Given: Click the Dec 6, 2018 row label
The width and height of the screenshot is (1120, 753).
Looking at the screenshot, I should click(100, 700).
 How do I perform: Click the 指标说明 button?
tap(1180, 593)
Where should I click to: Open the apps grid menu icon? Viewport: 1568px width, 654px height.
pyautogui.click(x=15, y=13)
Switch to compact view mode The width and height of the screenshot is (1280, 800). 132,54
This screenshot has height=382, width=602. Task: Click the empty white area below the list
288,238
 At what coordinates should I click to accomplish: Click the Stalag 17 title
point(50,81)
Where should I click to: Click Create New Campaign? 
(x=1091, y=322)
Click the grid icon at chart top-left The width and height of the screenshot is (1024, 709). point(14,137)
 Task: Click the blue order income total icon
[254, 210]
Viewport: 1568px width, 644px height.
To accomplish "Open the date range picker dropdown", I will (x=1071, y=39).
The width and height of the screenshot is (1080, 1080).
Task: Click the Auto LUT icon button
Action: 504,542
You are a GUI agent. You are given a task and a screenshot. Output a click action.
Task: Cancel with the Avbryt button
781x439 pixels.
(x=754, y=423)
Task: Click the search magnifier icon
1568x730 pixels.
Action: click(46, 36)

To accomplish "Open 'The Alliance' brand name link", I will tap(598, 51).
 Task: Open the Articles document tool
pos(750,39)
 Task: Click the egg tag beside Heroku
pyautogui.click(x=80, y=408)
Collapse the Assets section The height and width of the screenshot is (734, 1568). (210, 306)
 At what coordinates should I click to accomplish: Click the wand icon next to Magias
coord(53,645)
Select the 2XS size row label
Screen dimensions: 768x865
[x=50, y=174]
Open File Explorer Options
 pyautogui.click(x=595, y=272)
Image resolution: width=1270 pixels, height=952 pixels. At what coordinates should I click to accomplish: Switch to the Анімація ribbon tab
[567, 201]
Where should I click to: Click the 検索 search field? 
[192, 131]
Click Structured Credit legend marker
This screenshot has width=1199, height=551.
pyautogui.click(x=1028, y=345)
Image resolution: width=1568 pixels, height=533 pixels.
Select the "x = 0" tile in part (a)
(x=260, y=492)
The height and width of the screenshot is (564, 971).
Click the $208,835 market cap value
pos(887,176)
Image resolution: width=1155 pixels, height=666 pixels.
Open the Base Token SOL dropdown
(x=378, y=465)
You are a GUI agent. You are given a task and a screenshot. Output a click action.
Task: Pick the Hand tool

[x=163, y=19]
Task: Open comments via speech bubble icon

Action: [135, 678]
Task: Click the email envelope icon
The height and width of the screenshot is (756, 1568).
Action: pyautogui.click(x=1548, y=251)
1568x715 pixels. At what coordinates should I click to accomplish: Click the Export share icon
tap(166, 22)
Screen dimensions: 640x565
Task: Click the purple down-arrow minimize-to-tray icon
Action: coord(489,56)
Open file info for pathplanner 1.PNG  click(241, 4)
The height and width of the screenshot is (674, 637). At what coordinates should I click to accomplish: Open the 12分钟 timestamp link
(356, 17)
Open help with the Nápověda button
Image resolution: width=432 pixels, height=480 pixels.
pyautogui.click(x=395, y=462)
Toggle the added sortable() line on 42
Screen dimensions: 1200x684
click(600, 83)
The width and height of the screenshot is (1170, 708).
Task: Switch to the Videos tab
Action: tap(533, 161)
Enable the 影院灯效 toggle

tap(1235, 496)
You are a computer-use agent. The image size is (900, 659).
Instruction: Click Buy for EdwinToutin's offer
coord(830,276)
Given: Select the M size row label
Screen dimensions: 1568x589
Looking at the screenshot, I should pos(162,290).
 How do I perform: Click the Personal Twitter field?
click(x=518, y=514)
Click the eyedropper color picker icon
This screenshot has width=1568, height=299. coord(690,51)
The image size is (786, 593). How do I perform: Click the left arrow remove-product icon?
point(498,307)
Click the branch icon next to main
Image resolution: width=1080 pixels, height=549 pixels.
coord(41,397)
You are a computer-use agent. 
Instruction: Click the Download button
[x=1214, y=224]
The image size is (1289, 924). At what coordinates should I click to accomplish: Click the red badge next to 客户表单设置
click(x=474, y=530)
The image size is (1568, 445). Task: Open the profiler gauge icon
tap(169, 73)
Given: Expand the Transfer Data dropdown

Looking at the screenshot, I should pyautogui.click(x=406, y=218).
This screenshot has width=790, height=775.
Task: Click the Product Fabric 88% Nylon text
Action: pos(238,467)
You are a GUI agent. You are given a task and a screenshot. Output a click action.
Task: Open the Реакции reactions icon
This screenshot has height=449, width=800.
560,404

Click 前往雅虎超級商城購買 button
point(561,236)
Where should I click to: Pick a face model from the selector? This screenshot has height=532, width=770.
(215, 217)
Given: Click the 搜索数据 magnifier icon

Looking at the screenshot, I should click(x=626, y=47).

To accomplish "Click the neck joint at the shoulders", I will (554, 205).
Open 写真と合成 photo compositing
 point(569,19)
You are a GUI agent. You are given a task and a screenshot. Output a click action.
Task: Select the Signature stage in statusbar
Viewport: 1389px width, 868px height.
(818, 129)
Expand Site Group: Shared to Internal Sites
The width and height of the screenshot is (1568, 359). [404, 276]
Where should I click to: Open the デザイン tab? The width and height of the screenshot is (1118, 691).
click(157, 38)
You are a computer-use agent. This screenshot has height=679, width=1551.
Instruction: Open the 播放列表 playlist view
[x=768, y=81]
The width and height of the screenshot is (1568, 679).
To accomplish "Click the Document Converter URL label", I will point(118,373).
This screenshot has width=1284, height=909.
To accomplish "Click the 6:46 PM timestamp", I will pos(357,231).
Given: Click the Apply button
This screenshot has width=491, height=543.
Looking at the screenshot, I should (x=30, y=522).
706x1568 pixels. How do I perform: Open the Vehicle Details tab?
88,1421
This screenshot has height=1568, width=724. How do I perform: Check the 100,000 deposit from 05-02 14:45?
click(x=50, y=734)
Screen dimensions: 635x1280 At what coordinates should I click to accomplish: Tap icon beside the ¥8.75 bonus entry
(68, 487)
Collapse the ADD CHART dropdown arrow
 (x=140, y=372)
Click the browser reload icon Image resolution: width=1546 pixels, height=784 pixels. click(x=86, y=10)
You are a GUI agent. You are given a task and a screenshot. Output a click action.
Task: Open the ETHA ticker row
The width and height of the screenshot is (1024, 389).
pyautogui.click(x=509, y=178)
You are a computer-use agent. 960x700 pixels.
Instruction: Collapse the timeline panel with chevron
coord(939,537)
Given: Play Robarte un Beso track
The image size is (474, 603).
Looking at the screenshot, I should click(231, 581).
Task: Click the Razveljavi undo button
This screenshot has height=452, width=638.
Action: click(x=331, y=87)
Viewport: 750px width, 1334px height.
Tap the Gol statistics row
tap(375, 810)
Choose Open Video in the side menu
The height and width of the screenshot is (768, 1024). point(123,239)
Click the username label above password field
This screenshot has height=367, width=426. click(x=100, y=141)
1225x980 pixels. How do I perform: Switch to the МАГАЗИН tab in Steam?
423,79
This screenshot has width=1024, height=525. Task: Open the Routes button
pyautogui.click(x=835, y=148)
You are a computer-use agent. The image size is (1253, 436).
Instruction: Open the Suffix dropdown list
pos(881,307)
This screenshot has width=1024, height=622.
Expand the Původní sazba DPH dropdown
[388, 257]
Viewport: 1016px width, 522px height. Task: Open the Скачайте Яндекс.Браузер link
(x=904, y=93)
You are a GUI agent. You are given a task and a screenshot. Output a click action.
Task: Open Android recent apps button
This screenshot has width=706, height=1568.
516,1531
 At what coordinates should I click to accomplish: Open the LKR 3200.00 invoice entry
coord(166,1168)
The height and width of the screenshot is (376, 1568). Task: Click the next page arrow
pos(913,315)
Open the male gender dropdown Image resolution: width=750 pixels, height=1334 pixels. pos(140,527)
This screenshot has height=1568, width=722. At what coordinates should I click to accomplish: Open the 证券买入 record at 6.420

◆ AIM OF THE EXERCISE
Search the data above for the string "computer". Report every line where it is found.

◆ OUTPUT FOR THIS TASK
You are a computer-use agent. The image size is (900, 659).
You are a computer-use agent. 
You are a computer-use agent. This screenshot has height=679, width=1551.
You are a computer-use agent. 960x700 pixels.
You are a computer-use agent. The image size is (1253, 436).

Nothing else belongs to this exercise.